Data provided —
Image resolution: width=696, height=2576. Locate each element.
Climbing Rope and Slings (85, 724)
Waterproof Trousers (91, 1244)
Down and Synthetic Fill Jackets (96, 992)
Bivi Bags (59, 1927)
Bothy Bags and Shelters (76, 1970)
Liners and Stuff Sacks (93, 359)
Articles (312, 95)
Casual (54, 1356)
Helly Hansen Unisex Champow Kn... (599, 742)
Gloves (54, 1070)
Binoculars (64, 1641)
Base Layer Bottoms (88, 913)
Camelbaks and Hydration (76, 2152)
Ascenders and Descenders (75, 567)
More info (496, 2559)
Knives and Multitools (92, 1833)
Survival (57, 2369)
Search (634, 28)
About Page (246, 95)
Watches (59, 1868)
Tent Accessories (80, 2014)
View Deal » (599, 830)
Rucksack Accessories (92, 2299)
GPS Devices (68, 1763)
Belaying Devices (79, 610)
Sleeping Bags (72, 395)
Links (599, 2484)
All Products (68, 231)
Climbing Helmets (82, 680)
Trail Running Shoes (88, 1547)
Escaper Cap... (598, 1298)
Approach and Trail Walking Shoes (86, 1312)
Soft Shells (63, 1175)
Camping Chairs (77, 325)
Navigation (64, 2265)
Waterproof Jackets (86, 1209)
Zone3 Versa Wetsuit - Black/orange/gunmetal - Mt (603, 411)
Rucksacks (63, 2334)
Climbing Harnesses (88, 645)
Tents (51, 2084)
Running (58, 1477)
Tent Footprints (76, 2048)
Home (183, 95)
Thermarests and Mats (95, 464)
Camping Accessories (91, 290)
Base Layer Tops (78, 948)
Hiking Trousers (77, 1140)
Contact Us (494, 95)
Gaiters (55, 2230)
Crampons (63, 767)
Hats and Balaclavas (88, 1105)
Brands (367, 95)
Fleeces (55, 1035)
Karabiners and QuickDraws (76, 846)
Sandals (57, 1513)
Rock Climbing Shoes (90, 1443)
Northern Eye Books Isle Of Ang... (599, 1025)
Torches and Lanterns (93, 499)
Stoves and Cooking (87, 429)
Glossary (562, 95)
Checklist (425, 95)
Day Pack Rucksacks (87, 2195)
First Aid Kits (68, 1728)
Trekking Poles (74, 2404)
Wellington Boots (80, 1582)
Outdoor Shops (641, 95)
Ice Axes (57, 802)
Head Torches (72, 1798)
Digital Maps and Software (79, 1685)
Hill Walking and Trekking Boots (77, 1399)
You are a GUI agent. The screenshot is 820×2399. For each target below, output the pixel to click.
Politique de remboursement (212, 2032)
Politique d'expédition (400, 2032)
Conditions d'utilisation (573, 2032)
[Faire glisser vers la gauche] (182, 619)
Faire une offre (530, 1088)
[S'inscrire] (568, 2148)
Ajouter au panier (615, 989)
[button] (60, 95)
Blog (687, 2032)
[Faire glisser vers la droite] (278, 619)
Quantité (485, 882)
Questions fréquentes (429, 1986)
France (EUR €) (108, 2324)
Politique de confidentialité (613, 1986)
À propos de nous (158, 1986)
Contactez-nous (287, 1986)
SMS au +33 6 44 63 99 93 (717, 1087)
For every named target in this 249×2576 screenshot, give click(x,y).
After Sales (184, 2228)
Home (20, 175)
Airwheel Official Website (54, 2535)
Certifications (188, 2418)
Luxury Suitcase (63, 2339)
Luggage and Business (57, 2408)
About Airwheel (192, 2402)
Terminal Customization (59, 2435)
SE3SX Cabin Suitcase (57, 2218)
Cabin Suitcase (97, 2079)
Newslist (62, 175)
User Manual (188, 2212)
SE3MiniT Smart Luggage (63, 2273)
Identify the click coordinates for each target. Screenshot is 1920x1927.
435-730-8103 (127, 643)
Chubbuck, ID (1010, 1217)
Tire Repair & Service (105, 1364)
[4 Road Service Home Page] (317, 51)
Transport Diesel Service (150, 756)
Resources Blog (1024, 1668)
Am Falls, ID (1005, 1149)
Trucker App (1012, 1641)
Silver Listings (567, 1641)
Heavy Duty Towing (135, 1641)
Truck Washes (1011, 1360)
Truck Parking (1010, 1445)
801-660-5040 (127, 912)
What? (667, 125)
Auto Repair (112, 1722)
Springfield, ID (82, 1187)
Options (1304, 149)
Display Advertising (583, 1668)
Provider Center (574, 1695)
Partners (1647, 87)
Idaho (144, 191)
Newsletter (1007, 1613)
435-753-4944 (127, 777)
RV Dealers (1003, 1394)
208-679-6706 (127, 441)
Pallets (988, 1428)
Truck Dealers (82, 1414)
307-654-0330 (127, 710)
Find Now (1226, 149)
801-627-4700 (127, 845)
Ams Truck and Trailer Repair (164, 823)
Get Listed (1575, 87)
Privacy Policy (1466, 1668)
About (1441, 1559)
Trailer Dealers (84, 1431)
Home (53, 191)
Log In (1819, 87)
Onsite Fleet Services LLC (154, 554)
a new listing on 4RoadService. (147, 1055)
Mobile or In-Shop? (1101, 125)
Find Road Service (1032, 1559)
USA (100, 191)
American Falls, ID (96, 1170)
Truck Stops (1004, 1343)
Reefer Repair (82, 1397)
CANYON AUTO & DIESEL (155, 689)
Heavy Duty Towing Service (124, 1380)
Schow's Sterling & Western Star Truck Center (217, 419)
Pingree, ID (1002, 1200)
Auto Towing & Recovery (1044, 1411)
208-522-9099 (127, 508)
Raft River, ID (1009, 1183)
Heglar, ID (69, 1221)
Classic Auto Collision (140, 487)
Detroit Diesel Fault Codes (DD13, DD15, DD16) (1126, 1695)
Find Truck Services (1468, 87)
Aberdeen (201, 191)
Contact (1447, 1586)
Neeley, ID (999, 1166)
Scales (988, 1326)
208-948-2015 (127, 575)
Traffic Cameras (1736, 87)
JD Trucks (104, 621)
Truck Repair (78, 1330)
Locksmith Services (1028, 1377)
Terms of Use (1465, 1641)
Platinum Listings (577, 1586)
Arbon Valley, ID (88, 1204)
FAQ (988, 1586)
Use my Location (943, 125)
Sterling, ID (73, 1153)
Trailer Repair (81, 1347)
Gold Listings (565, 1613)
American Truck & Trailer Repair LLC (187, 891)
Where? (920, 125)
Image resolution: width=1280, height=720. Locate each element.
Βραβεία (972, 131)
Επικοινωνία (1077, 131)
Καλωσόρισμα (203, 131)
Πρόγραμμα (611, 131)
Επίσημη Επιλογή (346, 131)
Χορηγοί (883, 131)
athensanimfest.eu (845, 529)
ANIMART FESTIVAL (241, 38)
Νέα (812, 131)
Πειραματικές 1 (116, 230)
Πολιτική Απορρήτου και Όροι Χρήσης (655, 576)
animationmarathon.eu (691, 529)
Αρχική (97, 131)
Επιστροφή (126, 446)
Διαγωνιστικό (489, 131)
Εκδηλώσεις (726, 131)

Aim of the exercise — The full set of records above is to be printed again verbatim.

Answer —
Image resolution: width=696, height=2576. Locate each element.
Climbing Rope and Slings (85, 724)
Waterproof Trousers (91, 1244)
Down and Synthetic Fill Jackets (96, 992)
Bivi Bags (59, 1927)
Bothy Bags and Shelters (76, 1970)
Liners and Stuff Sacks (93, 359)
Articles (312, 95)
Casual (54, 1356)
Helly Hansen Unisex Champow Kn... (599, 742)
Gloves (54, 1070)
Binoculars (64, 1641)
Base Layer Bottoms (88, 913)
Camelbaks and Hydration (76, 2152)
Ascenders and Descenders (75, 567)
More info (496, 2559)
Knives and Multitools (92, 1833)
Survival (57, 2369)
Search (634, 28)
About Page (246, 95)
Watches (59, 1868)
Tent Accessories (80, 2014)
View Deal » (599, 830)
Rucksack Accessories (92, 2299)
GPS Devices (68, 1763)
Belaying Devices (79, 610)
Sleeping Bags (72, 395)
Links (599, 2484)
All Products (68, 231)
Climbing Helmets (82, 680)
Trail Running Shoes (88, 1547)
Escaper Cap... (598, 1298)
Approach and Trail Walking Shoes (86, 1312)
Soft Shells (63, 1175)
Camping Chairs (77, 325)
Navigation (64, 2265)
Waterproof Jackets (86, 1209)
Zone3 Versa Wetsuit - Black/orange/gunmetal - Mt (603, 411)
Rucksacks (63, 2334)
Climbing Harnesses (88, 645)
Tents (51, 2084)
Running (58, 1477)
Tent Footprints (76, 2048)
Home (183, 95)
Thermarests and Mats (95, 464)
Camping Accessories (91, 290)
Base Layer Tops (78, 948)
Hiking Trousers (77, 1140)
Contact Us (494, 95)
Gaiters (55, 2230)
Crampons (63, 767)
Hats and Balaclavas (88, 1105)
Brands (367, 95)
Fleeces (55, 1035)
Karabiners and QuickDraws (76, 846)
Sandals (57, 1513)
Rock Climbing Shoes (90, 1443)
Northern Eye Books Isle Of Ang... (599, 1025)
Torches and Lanterns (93, 499)
Stoves and Cooking (87, 429)
Glossary (562, 95)
Checklist (425, 95)
Day Pack Rucksacks (87, 2195)
First Aid Kits (68, 1728)
Trekking Poles (74, 2404)
Wellington Boots (80, 1582)
Outdoor Shops (641, 95)
Ice Axes (57, 802)
Head Torches (72, 1798)
Digital Maps and Software (79, 1685)
Hill Walking and Trekking Boots (77, 1399)
You are a GUI agent. The screenshot is 820×2399. For each target below, output the pixel to click.
Politique de remboursement (212, 2032)
Politique d'expédition (400, 2032)
Conditions d'utilisation (573, 2032)
[Faire glisser vers la gauche] (182, 619)
Faire une offre (530, 1088)
[S'inscrire] (568, 2148)
Ajouter au panier (615, 989)
[button] (60, 95)
Blog (687, 2032)
[Faire glisser vers la droite] (278, 619)
Quantité (485, 882)
Questions fréquentes (429, 1986)
France (EUR €) (108, 2324)
Politique de confidentialité (613, 1986)
À propos de nous (158, 1986)
Contactez-nous (287, 1986)
SMS au +33 6 44 63 99 93 (717, 1087)
For every named target in this 249×2576 screenshot, give click(x,y).
After Sales (184, 2228)
Home (20, 175)
Airwheel Official Website (54, 2535)
Certifications (188, 2418)
Luxury Suitcase (63, 2339)
Luggage and Business (57, 2408)
About Airwheel (192, 2402)
Terminal Customization (59, 2435)
SE3SX Cabin Suitcase (57, 2218)
Cabin Suitcase (97, 2079)
Newslist (62, 175)
User Manual (188, 2212)
SE3MiniT Smart Luggage (63, 2273)
Identify the click coordinates for each target. Screenshot is 1920x1927.
435-730-8103 (127, 643)
Chubbuck, ID (1010, 1217)
Tire Repair & Service (105, 1364)
[4 Road Service Home Page] (317, 51)
Transport Diesel Service (150, 756)
Resources Blog (1024, 1668)
Am Falls, ID (1005, 1149)
Trucker App (1012, 1641)
Silver Listings (567, 1641)
Heavy Duty Towing (135, 1641)
Truck Washes (1011, 1360)
Truck Parking (1010, 1445)
801-660-5040 (127, 912)
What? (667, 125)
Auto Repair (112, 1722)
Springfield, ID (82, 1187)
Options (1304, 149)
Display Advertising (583, 1668)
Provider Center (574, 1695)
Partners (1647, 87)
Idaho (144, 191)
Newsletter (1007, 1613)
435-753-4944 (127, 777)
RV Dealers (1003, 1394)
208-679-6706 (127, 441)
Pallets (988, 1428)
Truck Dealers (82, 1414)
307-654-0330 (127, 710)
Find Now (1226, 149)
801-627-4700 (127, 845)
Ams Truck and Trailer Repair (164, 823)
Get Listed (1575, 87)
Privacy Policy (1466, 1668)
About (1441, 1559)
Trailer Dealers (84, 1431)
Home (53, 191)
Log In (1819, 87)
Onsite Fleet Services LLC (154, 554)
a new listing on 4RoadService. (147, 1055)
Mobile or In-Shop? (1101, 125)
Find Road Service (1032, 1559)
USA (100, 191)
American Falls, ID (96, 1170)
Truck Stops (1004, 1343)
Reefer Repair (82, 1397)
CANYON AUTO & DIESEL (155, 689)
Heavy Duty Towing Service (124, 1380)
Schow's Sterling & Western Star Truck Center (217, 419)
Pingree, ID (1002, 1200)
Auto Towing & Recovery (1044, 1411)
208-522-9099 (127, 508)
Raft River, ID (1009, 1183)
Heglar, ID (69, 1221)
Classic Auto Collision (140, 487)
Detroit Diesel Fault Codes (DD13, DD15, DD16) (1126, 1695)
Find Truck Services (1468, 87)
Aberdeen (201, 191)
Contact (1447, 1586)
Neeley, ID (999, 1166)
Scales (988, 1326)
208-948-2015 (127, 575)
Traffic Cameras (1736, 87)
JD Trucks (104, 621)
Truck Repair (78, 1330)
Locksmith Services (1028, 1377)
Terms of Use (1465, 1641)
Platinum Listings (577, 1586)
Arbon Valley, ID (88, 1204)
FAQ (988, 1586)
Use my Location (943, 125)
Sterling, ID (73, 1153)
Trailer Repair (81, 1347)
Gold Listings (565, 1613)
American Truck & Trailer Repair LLC (187, 891)
Where? (920, 125)
Image resolution: width=1280, height=720. Locate each element.
Βραβεία (972, 131)
Επικοινωνία (1077, 131)
Καλωσόρισμα (203, 131)
Πρόγραμμα (611, 131)
Επίσημη Επιλογή (346, 131)
Χορηγοί (883, 131)
athensanimfest.eu (845, 529)
ANIMART FESTIVAL (241, 38)
Νέα (812, 131)
Πειραματικές 1 (116, 230)
Πολιτική Απορρήτου και Όροι Χρήσης (655, 576)
animationmarathon.eu (691, 529)
Αρχική (97, 131)
Επιστροφή (126, 446)
Διαγωνιστικό (489, 131)
Εκδηλώσεις (726, 131)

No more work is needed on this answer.